═════ SUPPLIED DATA

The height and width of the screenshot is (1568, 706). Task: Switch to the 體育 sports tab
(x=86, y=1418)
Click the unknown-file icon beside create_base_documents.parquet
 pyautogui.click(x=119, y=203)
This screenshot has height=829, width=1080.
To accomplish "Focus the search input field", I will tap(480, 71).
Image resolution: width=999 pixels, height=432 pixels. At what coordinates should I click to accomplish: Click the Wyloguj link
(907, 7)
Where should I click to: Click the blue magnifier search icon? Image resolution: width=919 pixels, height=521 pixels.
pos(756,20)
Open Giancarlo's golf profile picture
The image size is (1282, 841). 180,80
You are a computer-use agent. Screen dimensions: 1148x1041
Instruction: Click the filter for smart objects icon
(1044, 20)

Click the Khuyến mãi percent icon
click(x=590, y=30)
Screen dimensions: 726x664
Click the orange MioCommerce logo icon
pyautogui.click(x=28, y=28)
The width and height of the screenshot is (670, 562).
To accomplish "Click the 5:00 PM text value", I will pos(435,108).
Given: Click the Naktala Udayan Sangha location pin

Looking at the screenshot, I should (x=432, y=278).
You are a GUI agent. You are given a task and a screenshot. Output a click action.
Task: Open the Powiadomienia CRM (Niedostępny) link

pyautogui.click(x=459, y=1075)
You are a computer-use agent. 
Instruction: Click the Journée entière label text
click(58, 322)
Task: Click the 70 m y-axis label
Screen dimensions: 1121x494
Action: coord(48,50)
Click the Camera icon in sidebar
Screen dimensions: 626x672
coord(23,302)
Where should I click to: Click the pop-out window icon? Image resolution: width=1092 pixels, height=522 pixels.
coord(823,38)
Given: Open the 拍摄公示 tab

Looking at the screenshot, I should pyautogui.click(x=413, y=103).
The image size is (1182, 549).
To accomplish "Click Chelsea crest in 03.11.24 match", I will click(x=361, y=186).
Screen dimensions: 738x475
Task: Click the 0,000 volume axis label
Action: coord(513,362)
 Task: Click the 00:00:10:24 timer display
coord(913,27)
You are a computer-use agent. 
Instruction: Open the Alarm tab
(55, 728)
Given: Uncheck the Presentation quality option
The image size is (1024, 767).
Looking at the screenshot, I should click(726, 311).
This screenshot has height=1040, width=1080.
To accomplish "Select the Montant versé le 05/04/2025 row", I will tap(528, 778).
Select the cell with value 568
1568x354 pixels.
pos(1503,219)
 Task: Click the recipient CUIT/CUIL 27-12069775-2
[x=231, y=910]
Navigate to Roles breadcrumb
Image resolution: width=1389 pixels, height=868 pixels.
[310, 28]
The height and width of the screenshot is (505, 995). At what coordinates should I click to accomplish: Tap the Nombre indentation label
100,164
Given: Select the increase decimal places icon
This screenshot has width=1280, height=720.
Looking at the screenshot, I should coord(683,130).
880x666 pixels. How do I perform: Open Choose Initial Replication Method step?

══════════

● WORK TASK
In full and word for word, set down the records shown above.

● RESPONSE AREA
The height and width of the screenshot is (1568, 706). Task: Switch to the 體育 sports tab
(x=86, y=1418)
Click the unknown-file icon beside create_base_documents.parquet
 pyautogui.click(x=119, y=203)
This screenshot has height=829, width=1080.
To accomplish "Focus the search input field", I will tap(480, 71).
Image resolution: width=999 pixels, height=432 pixels. At what coordinates should I click to accomplish: Click the Wyloguj link
(907, 7)
Where should I click to: Click the blue magnifier search icon? Image resolution: width=919 pixels, height=521 pixels.
pos(756,20)
Open Giancarlo's golf profile picture
The image size is (1282, 841). 180,80
You are a computer-use agent. Screen dimensions: 1148x1041
Instruction: Click the filter for smart objects icon
(1044, 20)

Click the Khuyến mãi percent icon
click(x=590, y=30)
Screen dimensions: 726x664
Click the orange MioCommerce logo icon
pyautogui.click(x=28, y=28)
The width and height of the screenshot is (670, 562).
To accomplish "Click the 5:00 PM text value", I will pos(435,108).
Given: Click the Naktala Udayan Sangha location pin

Looking at the screenshot, I should (x=432, y=278).
You are a GUI agent. You are given a task and a screenshot. Output a click action.
Task: Open the Powiadomienia CRM (Niedostępny) link

pyautogui.click(x=459, y=1075)
You are a computer-use agent. 
Instruction: Click the Journée entière label text
click(58, 322)
Task: Click the 70 m y-axis label
Screen dimensions: 1121x494
Action: coord(48,50)
Click the Camera icon in sidebar
Screen dimensions: 626x672
coord(23,302)
Where should I click to: Click the pop-out window icon? Image resolution: width=1092 pixels, height=522 pixels.
coord(823,38)
Given: Open the 拍摄公示 tab

Looking at the screenshot, I should pyautogui.click(x=413, y=103).
The image size is (1182, 549).
To accomplish "Click Chelsea crest in 03.11.24 match", I will click(x=361, y=186).
Screen dimensions: 738x475
Task: Click the 0,000 volume axis label
Action: coord(513,362)
 Task: Click the 00:00:10:24 timer display
coord(913,27)
You are a computer-use agent. 
Instruction: Open the Alarm tab
(55, 728)
Given: Uncheck the Presentation quality option
The image size is (1024, 767).
Looking at the screenshot, I should click(726, 311).
This screenshot has height=1040, width=1080.
To accomplish "Select the Montant versé le 05/04/2025 row", I will tap(528, 778).
Select the cell with value 568
1568x354 pixels.
pos(1503,219)
 Task: Click the recipient CUIT/CUIL 27-12069775-2
[x=231, y=910]
Navigate to Roles breadcrumb
Image resolution: width=1389 pixels, height=868 pixels.
[310, 28]
The height and width of the screenshot is (505, 995). At what coordinates should I click to accomplish: Tap the Nombre indentation label
100,164
Given: Select the increase decimal places icon
This screenshot has width=1280, height=720.
Looking at the screenshot, I should coord(683,130).
880x666 pixels. How do I perform: Open Choose Initial Replication Method step?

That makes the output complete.